**How to complete this task**
The whole of the data is to be duplicated precisely.

**Stored data**

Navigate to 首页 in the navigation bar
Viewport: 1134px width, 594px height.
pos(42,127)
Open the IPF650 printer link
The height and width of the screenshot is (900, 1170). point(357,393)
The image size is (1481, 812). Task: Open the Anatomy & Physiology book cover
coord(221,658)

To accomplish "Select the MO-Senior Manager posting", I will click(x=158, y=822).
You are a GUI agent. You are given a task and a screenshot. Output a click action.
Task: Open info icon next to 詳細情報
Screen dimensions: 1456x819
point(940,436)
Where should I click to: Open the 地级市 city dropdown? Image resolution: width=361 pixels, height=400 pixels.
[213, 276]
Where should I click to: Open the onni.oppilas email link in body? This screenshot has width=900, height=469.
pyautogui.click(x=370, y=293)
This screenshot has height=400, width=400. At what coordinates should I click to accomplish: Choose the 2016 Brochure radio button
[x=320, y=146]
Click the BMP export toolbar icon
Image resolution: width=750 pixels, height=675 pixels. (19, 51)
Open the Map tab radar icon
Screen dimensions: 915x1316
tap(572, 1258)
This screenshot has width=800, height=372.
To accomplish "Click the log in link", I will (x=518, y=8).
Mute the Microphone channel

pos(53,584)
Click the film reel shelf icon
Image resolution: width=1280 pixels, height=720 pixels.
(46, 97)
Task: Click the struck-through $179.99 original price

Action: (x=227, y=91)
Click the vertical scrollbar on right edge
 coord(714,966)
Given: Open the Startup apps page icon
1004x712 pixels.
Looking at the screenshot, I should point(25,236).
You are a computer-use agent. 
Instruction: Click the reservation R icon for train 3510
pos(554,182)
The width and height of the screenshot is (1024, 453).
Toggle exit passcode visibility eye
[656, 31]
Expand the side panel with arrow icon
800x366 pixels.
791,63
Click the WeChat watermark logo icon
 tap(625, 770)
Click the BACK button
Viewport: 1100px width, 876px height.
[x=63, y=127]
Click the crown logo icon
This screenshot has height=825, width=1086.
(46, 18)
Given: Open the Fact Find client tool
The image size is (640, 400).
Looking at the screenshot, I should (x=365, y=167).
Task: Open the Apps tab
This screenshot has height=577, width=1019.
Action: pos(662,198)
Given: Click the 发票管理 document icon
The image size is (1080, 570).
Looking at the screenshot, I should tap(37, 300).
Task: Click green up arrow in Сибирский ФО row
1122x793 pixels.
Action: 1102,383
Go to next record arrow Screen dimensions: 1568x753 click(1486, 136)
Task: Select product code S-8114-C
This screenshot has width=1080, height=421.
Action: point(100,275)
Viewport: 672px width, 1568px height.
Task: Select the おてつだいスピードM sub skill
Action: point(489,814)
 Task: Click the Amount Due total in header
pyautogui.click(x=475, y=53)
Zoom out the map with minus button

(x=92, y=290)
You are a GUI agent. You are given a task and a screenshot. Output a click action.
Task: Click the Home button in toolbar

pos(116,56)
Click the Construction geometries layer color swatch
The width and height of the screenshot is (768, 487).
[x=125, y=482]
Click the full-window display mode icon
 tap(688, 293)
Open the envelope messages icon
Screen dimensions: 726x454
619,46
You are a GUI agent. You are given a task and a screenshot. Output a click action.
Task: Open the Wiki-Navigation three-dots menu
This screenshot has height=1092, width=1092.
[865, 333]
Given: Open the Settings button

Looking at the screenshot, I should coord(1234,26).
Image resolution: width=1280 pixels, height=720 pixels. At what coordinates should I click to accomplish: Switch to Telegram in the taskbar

**Solution to the problem**
Navigate to 首页 in the navigation bar
Viewport: 1134px width, 594px height.
pos(42,127)
Open the IPF650 printer link
The height and width of the screenshot is (900, 1170). point(357,393)
The image size is (1481, 812). Task: Open the Anatomy & Physiology book cover
coord(221,658)

To accomplish "Select the MO-Senior Manager posting", I will click(x=158, y=822).
You are a GUI agent. You are given a task and a screenshot. Output a click action.
Task: Open info icon next to 詳細情報
Screen dimensions: 1456x819
point(940,436)
Where should I click to: Open the 地级市 city dropdown? Image resolution: width=361 pixels, height=400 pixels.
[213, 276]
Where should I click to: Open the onni.oppilas email link in body? This screenshot has width=900, height=469.
pyautogui.click(x=370, y=293)
This screenshot has height=400, width=400. At what coordinates should I click to accomplish: Choose the 2016 Brochure radio button
[x=320, y=146]
Click the BMP export toolbar icon
Image resolution: width=750 pixels, height=675 pixels. (19, 51)
Open the Map tab radar icon
Screen dimensions: 915x1316
tap(572, 1258)
This screenshot has width=800, height=372.
To accomplish "Click the log in link", I will (x=518, y=8).
Mute the Microphone channel

pos(53,584)
Click the film reel shelf icon
Image resolution: width=1280 pixels, height=720 pixels.
(46, 97)
Task: Click the struck-through $179.99 original price

Action: (x=227, y=91)
Click the vertical scrollbar on right edge
 coord(714,966)
Given: Open the Startup apps page icon
1004x712 pixels.
Looking at the screenshot, I should point(25,236).
You are a computer-use agent. 
Instruction: Click the reservation R icon for train 3510
pos(554,182)
The width and height of the screenshot is (1024, 453).
Toggle exit passcode visibility eye
[656, 31]
Expand the side panel with arrow icon
800x366 pixels.
791,63
Click the WeChat watermark logo icon
 tap(625, 770)
Click the BACK button
Viewport: 1100px width, 876px height.
[x=63, y=127]
Click the crown logo icon
This screenshot has height=825, width=1086.
(46, 18)
Given: Open the Fact Find client tool
The image size is (640, 400).
Looking at the screenshot, I should (x=365, y=167).
Task: Open the Apps tab
This screenshot has height=577, width=1019.
Action: pos(662,198)
Given: Click the 发票管理 document icon
The image size is (1080, 570).
Looking at the screenshot, I should tap(37, 300).
Task: Click green up arrow in Сибирский ФО row
1122x793 pixels.
Action: 1102,383
Go to next record arrow Screen dimensions: 1568x753 click(1486, 136)
Task: Select product code S-8114-C
This screenshot has width=1080, height=421.
Action: point(100,275)
Viewport: 672px width, 1568px height.
Task: Select the おてつだいスピードM sub skill
Action: point(489,814)
 Task: Click the Amount Due total in header
pyautogui.click(x=475, y=53)
Zoom out the map with minus button

(x=92, y=290)
You are a GUI agent. You are given a task and a screenshot. Output a click action.
Task: Click the Home button in toolbar

pos(116,56)
Click the Construction geometries layer color swatch
The width and height of the screenshot is (768, 487).
[x=125, y=482]
Click the full-window display mode icon
 tap(688, 293)
Open the envelope messages icon
Screen dimensions: 726x454
619,46
You are a GUI agent. You are given a task and a screenshot. Output a click action.
Task: Open the Wiki-Navigation three-dots menu
This screenshot has height=1092, width=1092.
[865, 333]
Given: Open the Settings button

Looking at the screenshot, I should coord(1234,26).
Image resolution: width=1280 pixels, height=720 pixels. At what coordinates should I click to accomplish: Switch to Telegram in the taskbar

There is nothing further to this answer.